「どうしよう」
ネムは奇跡的に残っていたベンチに座りながらそう言った。
船を出るときに持っていたお菓子類を、全て食べきって寝てしまったムジカに膝枕をしながら、ネムは……ひたすらムジカの頬をムニムニ揉んでいた。
「本当にどうしよう」
無駄に過ぎてゆく時間を理解したネムは、改めて考えた。
見捨ててしまった妹がこの島に居る。最早、姉を名乗る資格がないネムが会いに行って良いものか?
そもそも、どんな顔して元
もし……もし、ネムがウタに会ったらどんな表情になるだろう。
罵ってくれるか? いや、あの子は出来ないだろう。
怯えてくれるか? いや、勇気あるあの子はそんな事はしないだろう。
ネムを殴ってくれる? いや、あの子は躊躇うだろう。
「駄目だ。気分転換だ」
眠ってしまって抵抗できないムジカをネムワールドに入れて、ネムは歩いた。
目的の場所があるわけではないが無意識に砂浜をネムは歩いていた。
「ああ、そうだ。こんな夜空だった」
かつて、ウタと一緒に走ったあの砂浜。駆けっこはネムの圧勝だったが、歌勝負はウタの圧勝だった。
あのいつも通りの勝敗。勝って負けて……そして、笑って。そんな、下らないやり取りがいつまでも続くと思っていた。
ああ、そうだ。
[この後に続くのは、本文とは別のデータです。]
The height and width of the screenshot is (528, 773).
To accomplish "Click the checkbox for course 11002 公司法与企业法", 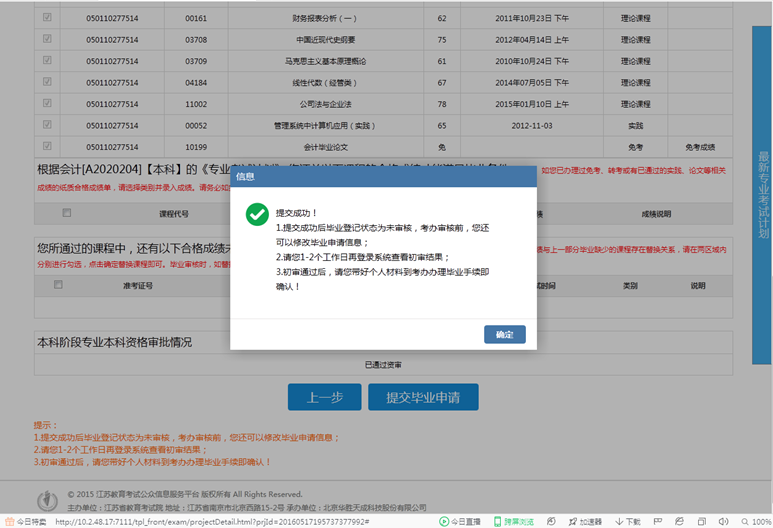I will click(47, 104).
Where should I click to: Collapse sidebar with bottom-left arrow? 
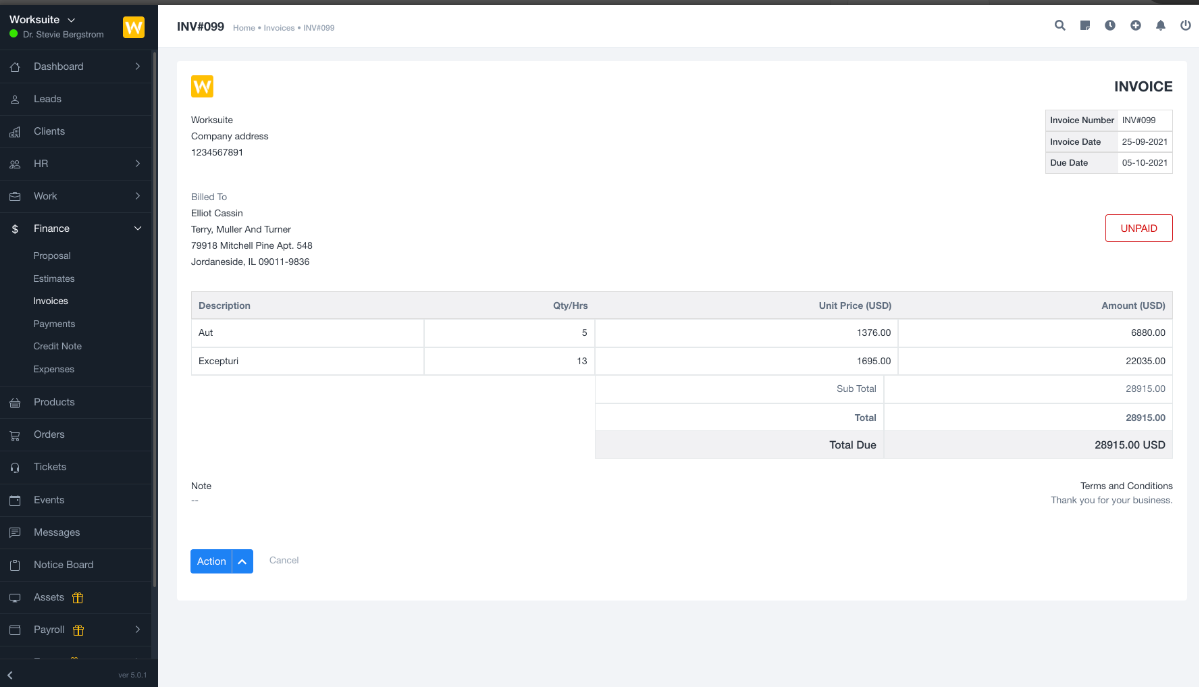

いつもこんな風に「ビンクスの酒」を歌って……歌って……ッ!
ネムは気を抜いていた。砂浜に響く
「ネム……姉ちゃん?」
……まだ、姉と呼んでくれるか。私の最愛の妹よ。
「久しぶり。ウタ」
数年ぶりの姉妹の再開はこんな風に始まった。
お互いに言葉は無かった。数分……数時間? 時間は正確には分からないが体感的には、数年にも等しき感覚に陥った。
そして、最初に動いたのはウタだった。
ウタの最初の行動は……膝から崩れ落ちた。
「何で……何で何で何で何で……何でぇ!!」
泣きじゃくるように、狂ったように、子供のように。ウタはこういった。
「どうして。シャンクスは私を捨てたの!」
その言葉にネムが抱いたのは……怒りだった
「……捨てられる訳が無いでしょうがァァ!!!」
あの日のことを何度、後悔しただろう? その度に漏れ出る黒い感情を何度押し殺しだろう。
「……初めての姉妹喧嘩だ。思いっきりやろう」
その先はあまり覚えていない。お互いノーガードで一撃ずつ殴り合った事は覚えている。
当たり前だが、最終的に立っていたのはネムだった。
「……体力付いたね」
「……当たり前」
「……ちゃんと腰が入った拳だね」
「……あ゛た゛りまえ゛」
「……大ぎぐなった゛ね」
そして、お互いわんわん泣いた。そしてネムは泣き疲れて眠ってしまったウタにネムは膝枕をした。
明日、足動かなくなってそうだなぁと呑気なことを考えながら、ウタの良い夢を願って。
今日は星が綺麗だからお願いしよう。どうか、新時代が希望溢れるものでありますように。
そういや、主人公のプロフィール書いてねぇ。
名前:ネム
悪魔の実:超人系 ネムネムの実
容姿:ネムと同じ紫の目をしており黒髪ストレート。服はスーツや執事服等の男装が好み。再開した妹に胸で負けているのを悔しがっている。
詳細:今作のオリ主。一通り『覇気』を会得しているが武装色は弱く、見聞色の覇気はヤソップに認められるほどの才がある。
本人的には悪魔の実の力は限定的過ぎると嘆いているが、才能もあってそこらの山賊程度ならば、視認だけで殺せる。